STRIPED HYENA.
(Hyaena striata.)

THE STRIPED HYENA.
(Hyaena striata.)

The first Hyena in which I became interested lived in a zoölogical garden connected with a well known park.

I cannot claim that she was a beautiful creature for, if all must be told, she had the same ugly appearance of every other Striped Hyena. And yet her very ugliness made her somewhat interesting. She would look at me from her slanting eyes with an unsteady, uncanny expression. Her thick head and neck, her stout body, her shorter hind legs and longer front ones, causing her back to slope from shoulder to tail like a small toboggan slide, gave her an extremely awkward look, I admit; and then she had but four toes on each foot as is the case of all members of the hyena family. Her body was covered with rather long coarse hair of a yellowish gray color striped with black, her tail was short and bushy, and along the spine the hair grew long and stiff, making a sort of mane. Her ears were large, erect and devoid of hair, and her voice—well! it was something to startle the uninitiated. There were shrieks, murmurs and growls, sometimes hoarse and sometimes shrill, and yet I am told that it is mild and musical compared with the ghostly laughter of her cousin, the spotted hyena, and yet her voice is not pleasant to hear.

In spite of all these characteristics I was interested in Mrs. Hyena, perhaps on account of her unhappy lot, for she was not loved as were other animals around her. There was Duchess, the elephant, Major, the lion, and other favored ones whose personality was recognized, as they all had names and they received much attention. But Mrs. Hyena had no name, for the keeper declared that she was such a miserably cowardly mean creature that she was not worth one. She was only the “Hyena” to him, though he had cared for her for many years and sometimes had been obliged to put her in the hospital because her mate had mauled and punished her so badly.
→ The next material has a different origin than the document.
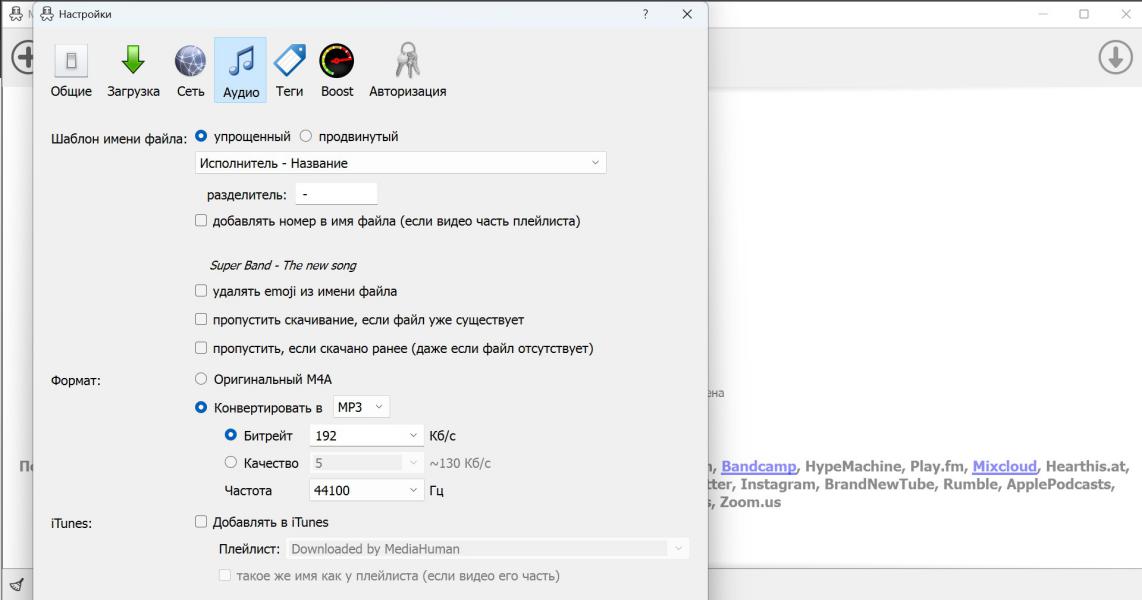Image resolution: width=1142 pixels, height=600 pixels.
Task: Open the Boost speedometer section
Action: click(337, 70)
And was she not to be pitied because she was so far from those of her own kind? for hyenas are not native in the new hemisphere and to seek her own, she would be obliged to cross the ocean to the coast of Africa. There she would find many of her own kind and should she cross into southern Asia as far as the Bay of Bengal she would still find many friends, while in central and southern Africa her cousin, the spotted hyena, would be plentiful, and at the south, along the western coast, her other cousin, the brown hyena, would be found.
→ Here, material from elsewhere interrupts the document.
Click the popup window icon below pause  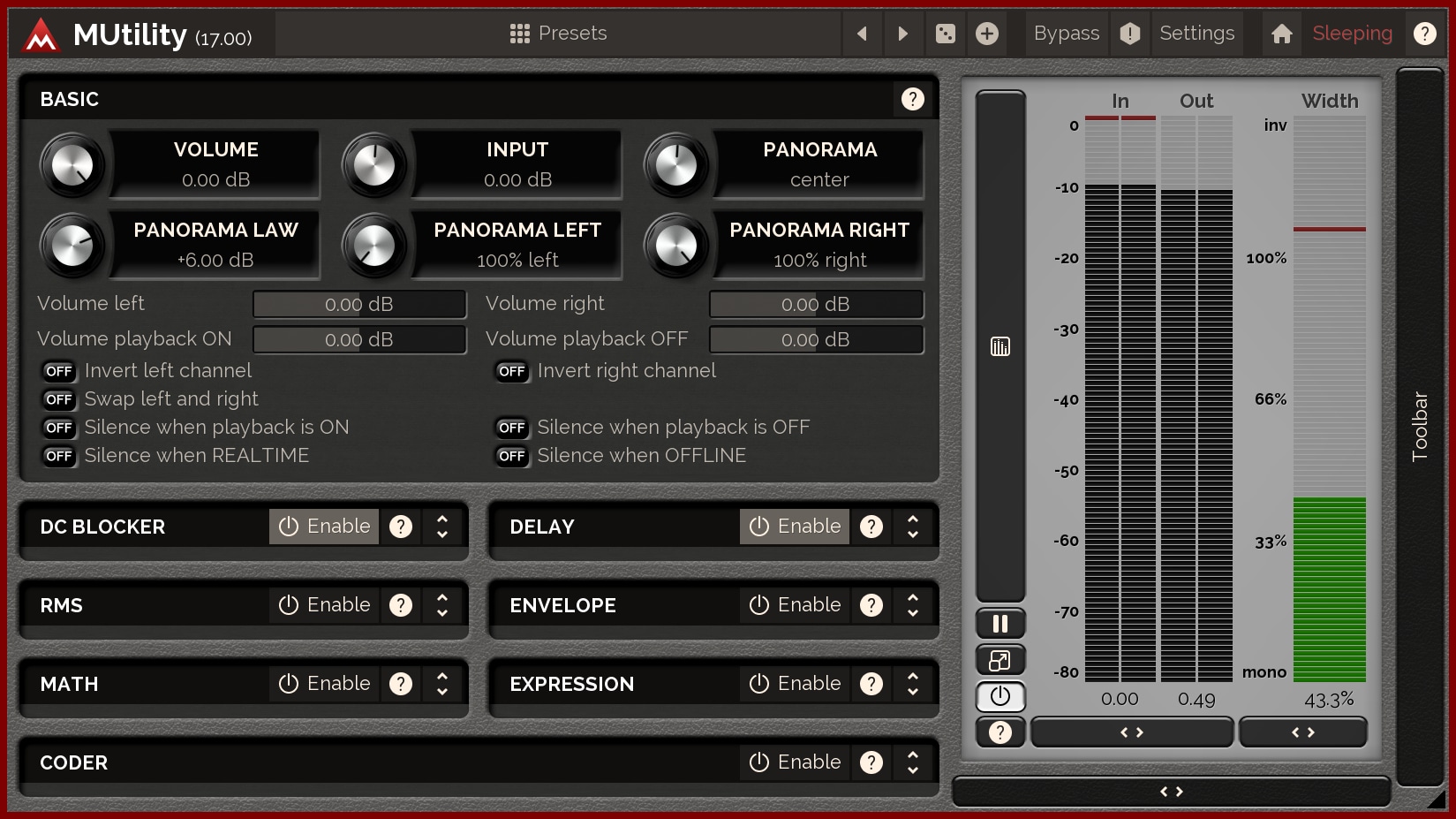[1000, 660]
In spite of the large area in which the various members of the family may be found a traveler may be in the country some time without seeing one, for they are nocturnal in their habits, hiding by day in their haunts among the rock-cut tombs in Syria and Palestine or among holes and caves in the rocks in other countries, sometime lurking among ruins, but more often inhabiting a den made by digging a hole in the side of a cliff or ravine.

But at night it is heard, if not seen, as it goes forth to seek its food. It prefers food already killed and only attacks a living animal when driven to it by lack of carrion. Its powerful jaws enable it to crush the bones which other animals leave. As the cleaning up of the world must be done in some way for the good of all, can we not believe that the hyena has an important mission to fulfil in spite of the strong feeling against it? It takes what other animals leave and is the vulture among beasts.

There seems to be little known about the brown hyena. It is found in a comparatively small region and is in some respects like the spotted hyena though it is smaller, being about the size of the Striped Hyena.

The spotted hyena is the largest of the three, the most ferocious, stupid and cruel. Owing to the legs being nearly of the same length it is less awkward than the striped species.